Why anybody thought of this as a good idea is beyond me. This is already so bad that I was shocked. But OK, at least the page size is set to 10. How much data it could possibly fetch? Right?

This is the response:

700 nodes in included! 700. The response is 400 KB and the request takes 30 seconds to complete. 30 seconds It's a relief there are not a lot of events with a lot of speakers and sessions, or you could cook and eat instant ramen before the request completes.

But it's just one request, right? Because of this request, every other request, requests of even 70 bytes are slowed down because the server is pummeled.

So what is happening? Apparently, JSON:API spec doesn't talk about restricting included items in the payload. Or the library used in server is poorly written, but basically, the results are limited to 10, but included items contain every single ticket, session and speaker in all the filtered 10 events!!! Every . single . one Just imagine the poor database. No wonder the server crashes so frequently.

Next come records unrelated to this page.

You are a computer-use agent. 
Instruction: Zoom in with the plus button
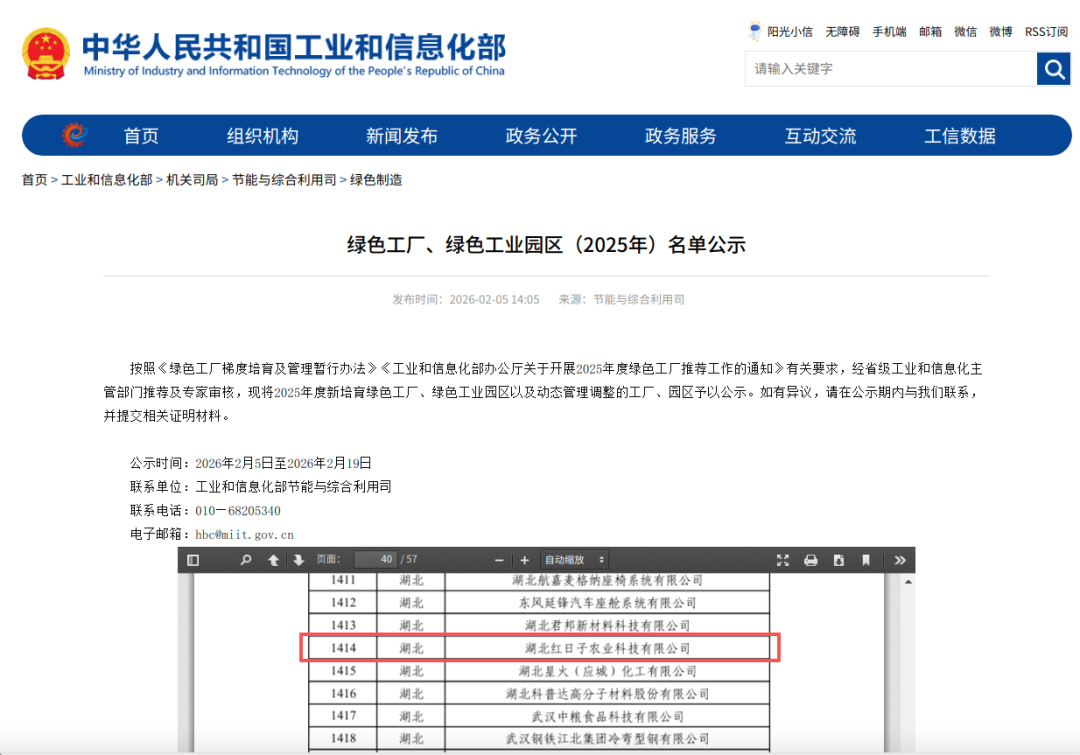coord(524,560)
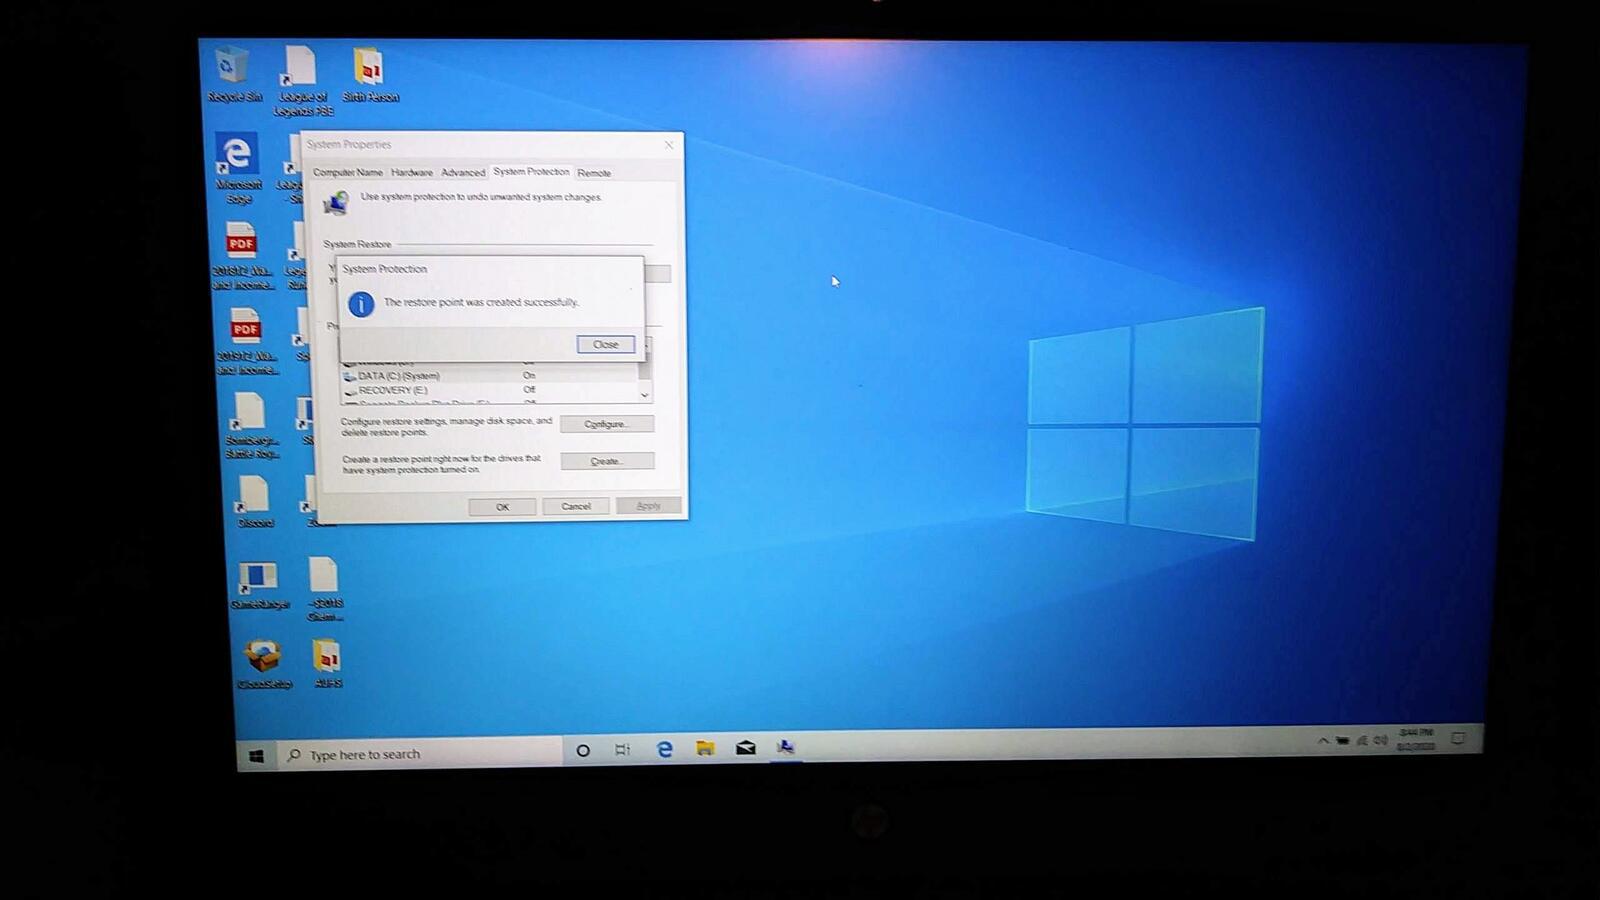Select the Remote tab

point(594,173)
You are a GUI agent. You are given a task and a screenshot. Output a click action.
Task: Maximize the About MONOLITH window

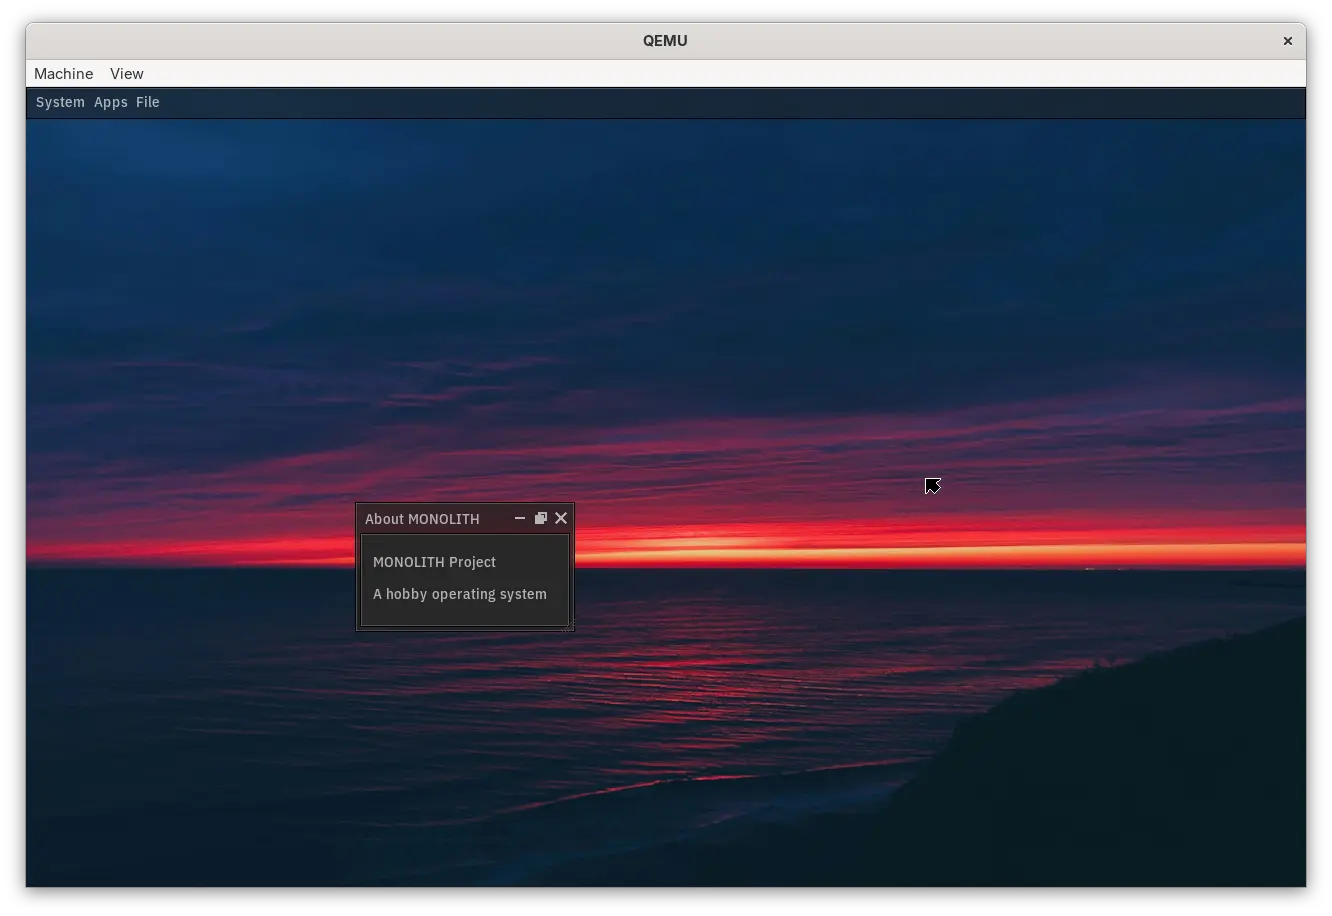pos(540,518)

Hundreds of speakers and hundreds of sessions are fetched and serialized and sent to frontend to render the above row for an event. And the fact that frontend does that on every keystroke doesn't help anything, just makes it countless times worst. The web has no notion of canceling web requests, what is sent is sent. If you write FOSSASIA, now 8 requests are sent for each appending letter and the database and server are busy fetching 700 items for each request when it won't even be used. So, 7 out of 8 queries are useless.

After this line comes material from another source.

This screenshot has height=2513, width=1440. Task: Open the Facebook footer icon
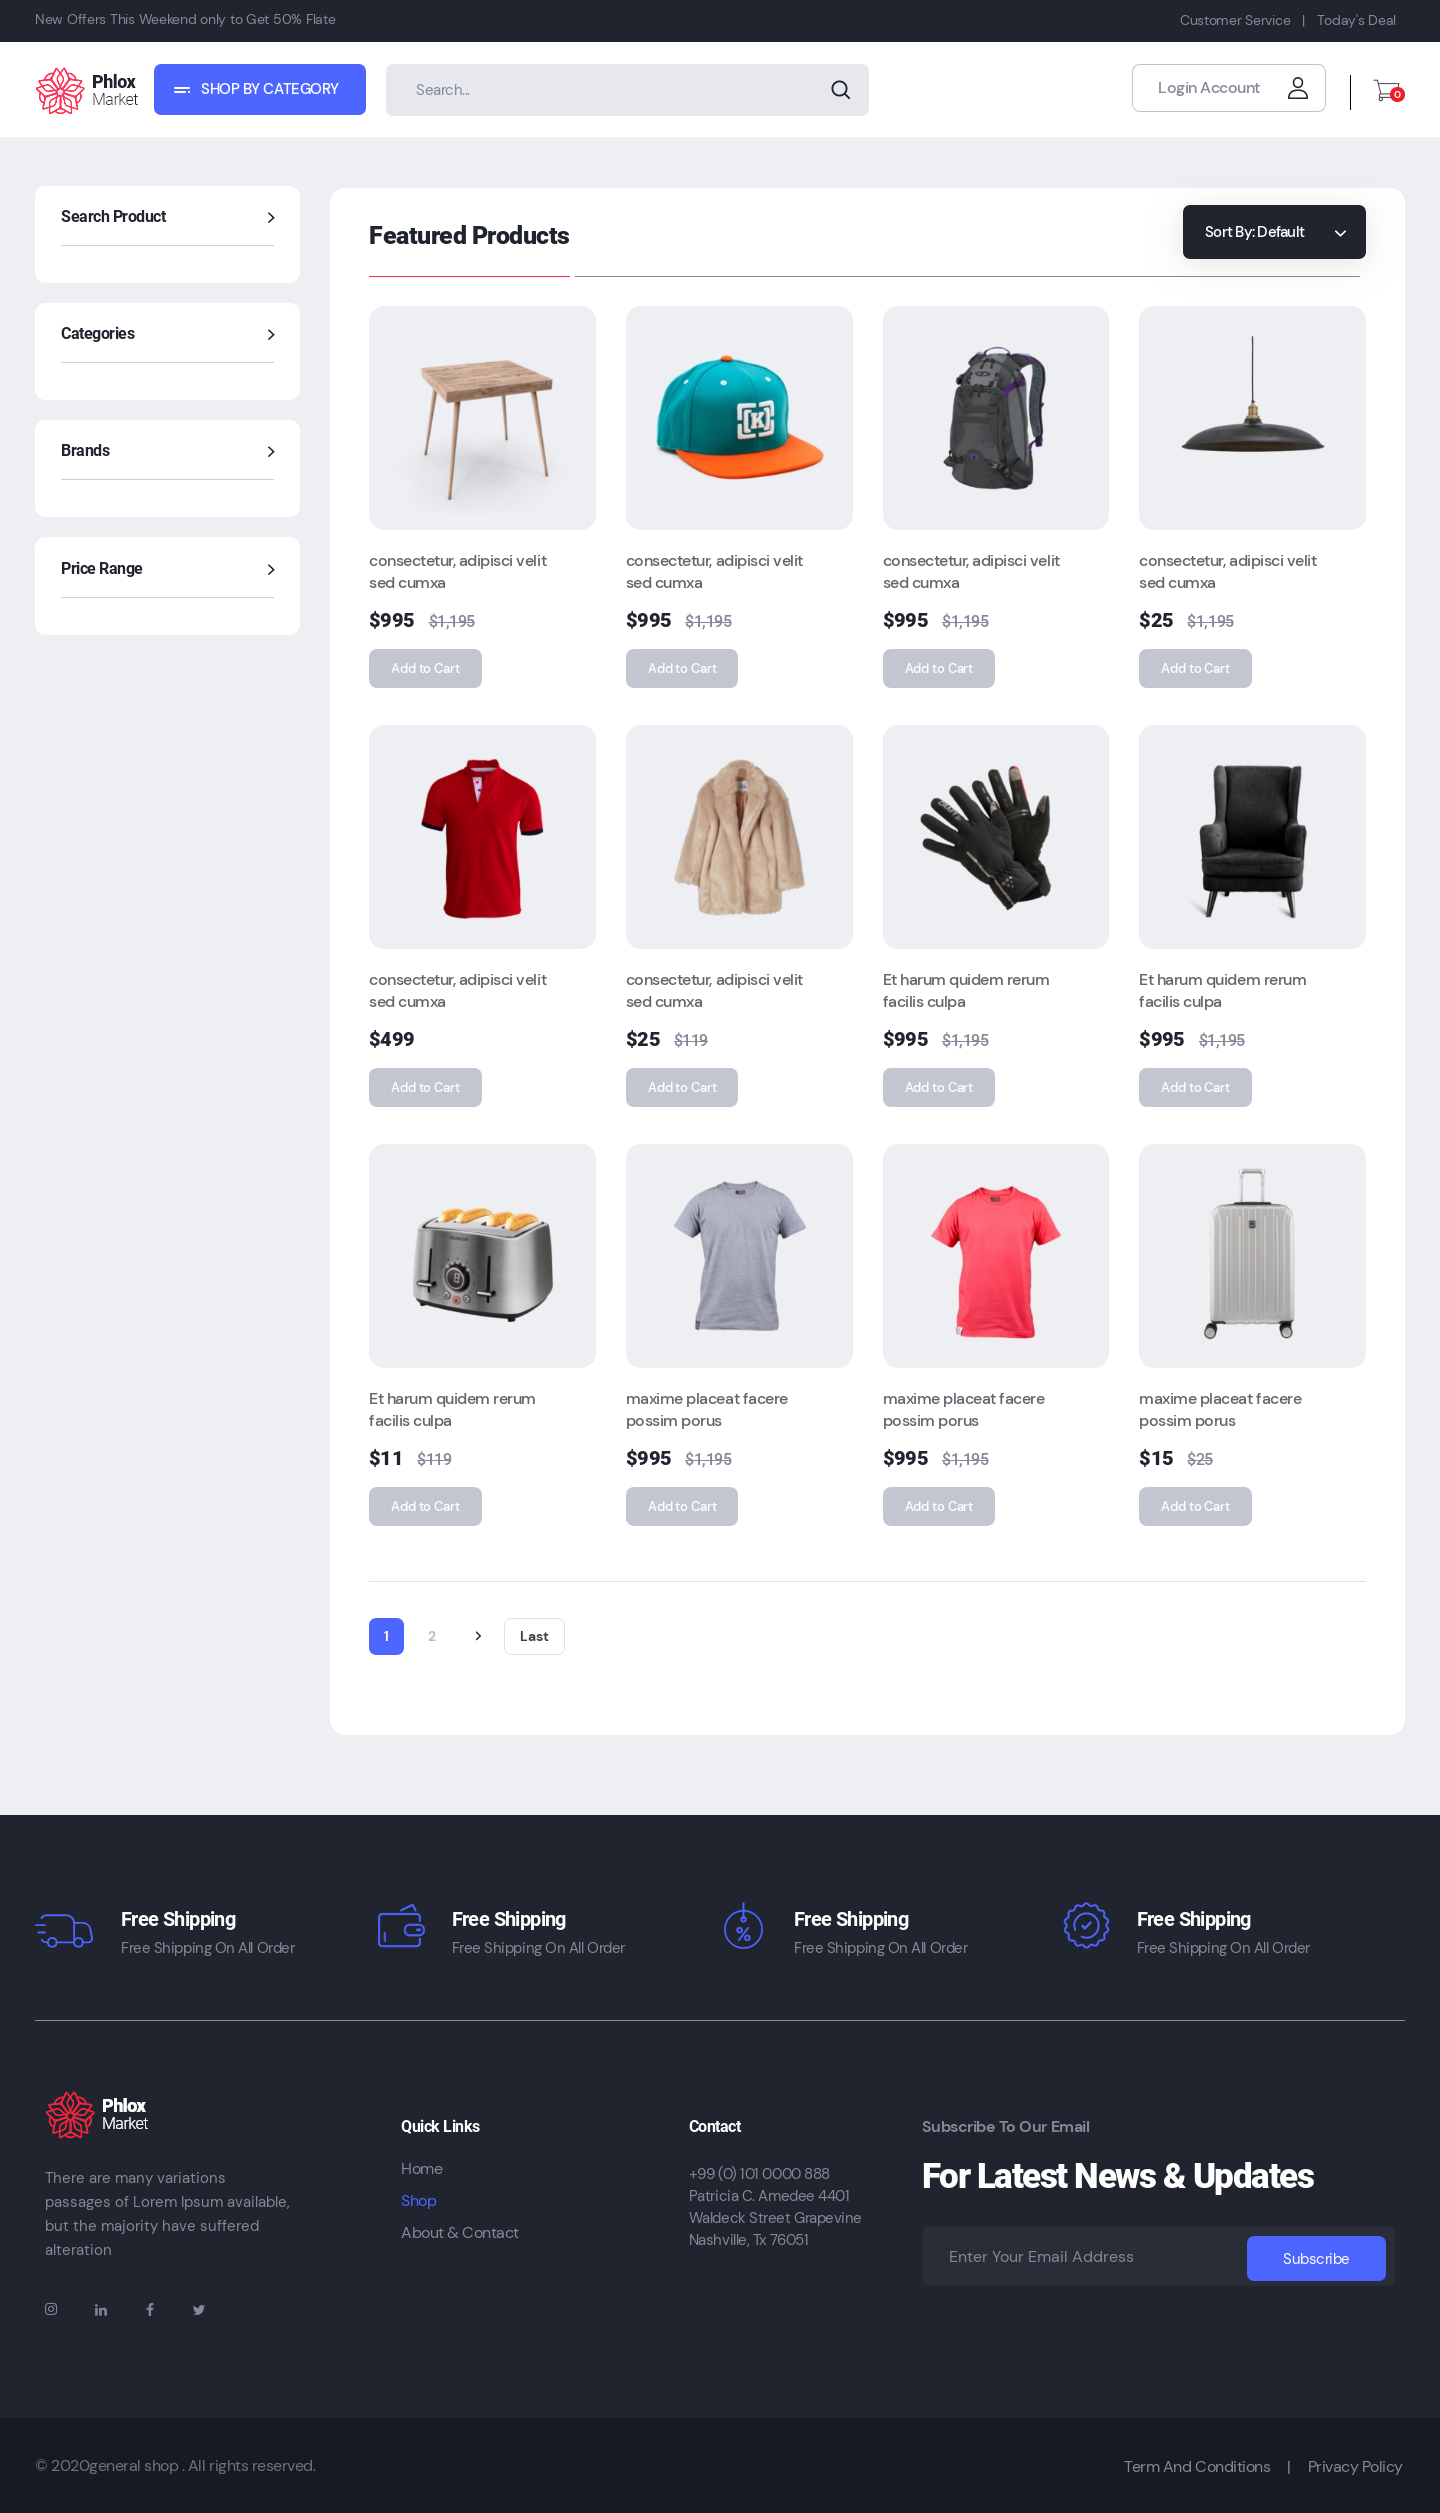point(150,2310)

That's why people hate ORMs, they allow such easy access to the database, that it becomes very easy to overfetch things in an incredibly inefficient fashion. Ember Data is an ORM, but a thousand times worse, because when it makes things easy to fetch(shoot yourself in the foot), the impact is not just of overfetching of data from DB (300~500 ms), it is going over the network and pummelling the DB, serializing thousands of items and then rendering a row (30 seconds), and crashing its own server.

I don't even know how to prevent it. This is a high priority issue for frontend to not fetch anything other than the event for admin search, but JSON:API is essentially a time bomb in the server, anyone can use the above query to take down the server and no amount of rate limiting can help when a single query can become a DOS vector. The only thing I feel can fix this is to patch the flask-json-restapi library to not include more than 10 items, but it'll definitely break a lot of stuff, on both the site and apps.

Simply speaking, don't use include for one to many relationships, use specific endpoints to use paged data. So, if you want to get speakers, don't use event/1?include=speakers. Use /event/1/speakers which is automatically paginated.

If the queries become more problematic, we'll have to disable included feature for one to many relationships. Because we don't want to send 1000 speakers if there are 1000 speakers, and there is no way to paginate on included data AFAIK. If I am wrong on any point, please let me know.